The ambitious season of new work from the company, which makes theatre with and for homeless people, will run at the Bunker in London, from April 17 to May 13.
Presented in an immersive format, the nine plays, running under the banner Home Truths, will look back at the history of UK housing and will be split into three cycles.
Audiences can choose to see each cycle as a stand-alone production or they can watch all nine plays in one go.
Playwrights who have written work for the new season include Sonali Bhattacharyya, Lin Coghlan and EV Crowe.
The productions will be individually directed by artistic director and chief executive of Cardboard Citizens, Adrian Jackson, and Caitlin McLeod, who has directed shows at West Yorkshire Playhouse and Hampstead Theatre.

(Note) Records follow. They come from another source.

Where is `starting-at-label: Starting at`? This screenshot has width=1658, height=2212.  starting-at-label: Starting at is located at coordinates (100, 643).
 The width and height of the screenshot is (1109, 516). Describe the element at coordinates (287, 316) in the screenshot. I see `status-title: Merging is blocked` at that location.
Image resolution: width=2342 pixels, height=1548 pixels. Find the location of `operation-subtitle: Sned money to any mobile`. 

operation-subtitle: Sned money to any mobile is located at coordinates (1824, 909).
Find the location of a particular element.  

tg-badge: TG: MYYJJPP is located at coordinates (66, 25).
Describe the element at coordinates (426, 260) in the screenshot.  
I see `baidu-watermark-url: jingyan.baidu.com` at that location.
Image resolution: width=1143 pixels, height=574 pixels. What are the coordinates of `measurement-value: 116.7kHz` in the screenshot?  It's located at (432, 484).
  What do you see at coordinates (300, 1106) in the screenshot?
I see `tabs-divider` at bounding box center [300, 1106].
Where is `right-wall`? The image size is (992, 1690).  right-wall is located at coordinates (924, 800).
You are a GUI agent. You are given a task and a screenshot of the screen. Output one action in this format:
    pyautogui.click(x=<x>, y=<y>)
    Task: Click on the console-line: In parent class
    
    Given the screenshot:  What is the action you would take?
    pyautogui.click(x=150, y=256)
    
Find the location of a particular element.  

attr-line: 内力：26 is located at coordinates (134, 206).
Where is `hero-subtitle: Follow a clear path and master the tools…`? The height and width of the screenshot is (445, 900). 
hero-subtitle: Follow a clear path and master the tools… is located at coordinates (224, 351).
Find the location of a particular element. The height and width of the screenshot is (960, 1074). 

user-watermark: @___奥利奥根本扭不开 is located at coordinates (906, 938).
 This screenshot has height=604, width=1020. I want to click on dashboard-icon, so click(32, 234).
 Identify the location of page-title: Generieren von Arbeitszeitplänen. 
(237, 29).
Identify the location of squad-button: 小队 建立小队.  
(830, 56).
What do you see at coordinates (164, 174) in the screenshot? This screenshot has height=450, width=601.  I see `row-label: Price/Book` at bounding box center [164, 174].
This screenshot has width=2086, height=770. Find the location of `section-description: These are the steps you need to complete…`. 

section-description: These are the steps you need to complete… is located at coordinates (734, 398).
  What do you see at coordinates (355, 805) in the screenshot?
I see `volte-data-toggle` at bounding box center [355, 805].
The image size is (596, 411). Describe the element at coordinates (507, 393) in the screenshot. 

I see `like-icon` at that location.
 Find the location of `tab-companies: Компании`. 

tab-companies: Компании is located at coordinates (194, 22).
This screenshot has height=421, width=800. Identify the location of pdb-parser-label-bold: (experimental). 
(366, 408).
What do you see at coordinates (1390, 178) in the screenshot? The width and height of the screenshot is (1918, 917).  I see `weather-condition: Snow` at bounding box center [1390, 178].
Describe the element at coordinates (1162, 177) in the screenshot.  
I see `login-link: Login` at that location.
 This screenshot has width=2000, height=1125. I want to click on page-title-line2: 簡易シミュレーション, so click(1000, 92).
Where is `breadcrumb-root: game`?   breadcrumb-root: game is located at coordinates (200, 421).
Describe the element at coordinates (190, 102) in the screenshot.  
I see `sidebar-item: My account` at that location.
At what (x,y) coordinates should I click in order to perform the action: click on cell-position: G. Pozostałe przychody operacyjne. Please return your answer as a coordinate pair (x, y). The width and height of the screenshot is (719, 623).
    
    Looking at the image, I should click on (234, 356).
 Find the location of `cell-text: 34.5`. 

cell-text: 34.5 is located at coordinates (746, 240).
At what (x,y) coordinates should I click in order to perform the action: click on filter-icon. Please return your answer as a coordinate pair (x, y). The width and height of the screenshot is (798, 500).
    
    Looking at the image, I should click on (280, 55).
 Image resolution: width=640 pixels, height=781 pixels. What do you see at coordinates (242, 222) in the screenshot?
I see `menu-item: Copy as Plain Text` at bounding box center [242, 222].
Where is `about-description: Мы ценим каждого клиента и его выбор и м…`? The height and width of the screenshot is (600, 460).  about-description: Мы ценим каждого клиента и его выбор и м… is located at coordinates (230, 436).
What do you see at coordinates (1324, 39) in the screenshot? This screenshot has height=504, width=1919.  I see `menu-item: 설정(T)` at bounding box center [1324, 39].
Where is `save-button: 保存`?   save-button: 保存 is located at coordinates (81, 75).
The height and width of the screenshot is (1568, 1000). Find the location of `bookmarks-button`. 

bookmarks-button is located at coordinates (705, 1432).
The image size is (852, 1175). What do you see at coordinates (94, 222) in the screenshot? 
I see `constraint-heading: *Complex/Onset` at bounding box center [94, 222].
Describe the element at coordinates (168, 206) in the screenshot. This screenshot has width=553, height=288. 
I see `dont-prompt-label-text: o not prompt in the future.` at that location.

Jackson said: “My hope is that Home Truths will offer, through the kaleidoscope of history, a glimpse of what is happening now.
“This season of short plays will, by reference to notable historical events and periods, give our audience a fresh perspective on what is happening now, in the phenomenon commonly known as ‘the housing crisis’.
“And perhaps the plays will give us some glimpse of how we might find our way out of this mess.”
Cardboard Citizens is also to take its forum theatre production Cathy, a version of Ken Loach’s film Cathy Come Home, to the House of Lords this month.
The special performance will be used to present ‘Cathy laws’, suggestions for legislative changes to support homeless people that have been made at the end of every performance of Cathy by audience members.
As with all Cardboard Citizens productions, a proportion of tickets for Home Truths will be made available to homeless audiences at £1.
Design for Home Truths is by James Turner, lighting is by Elliot Griggs, sound and composition by Lewis Gibson and Tom Parkinson, and costume is by Holly Henshaw. Casting is still to be announced.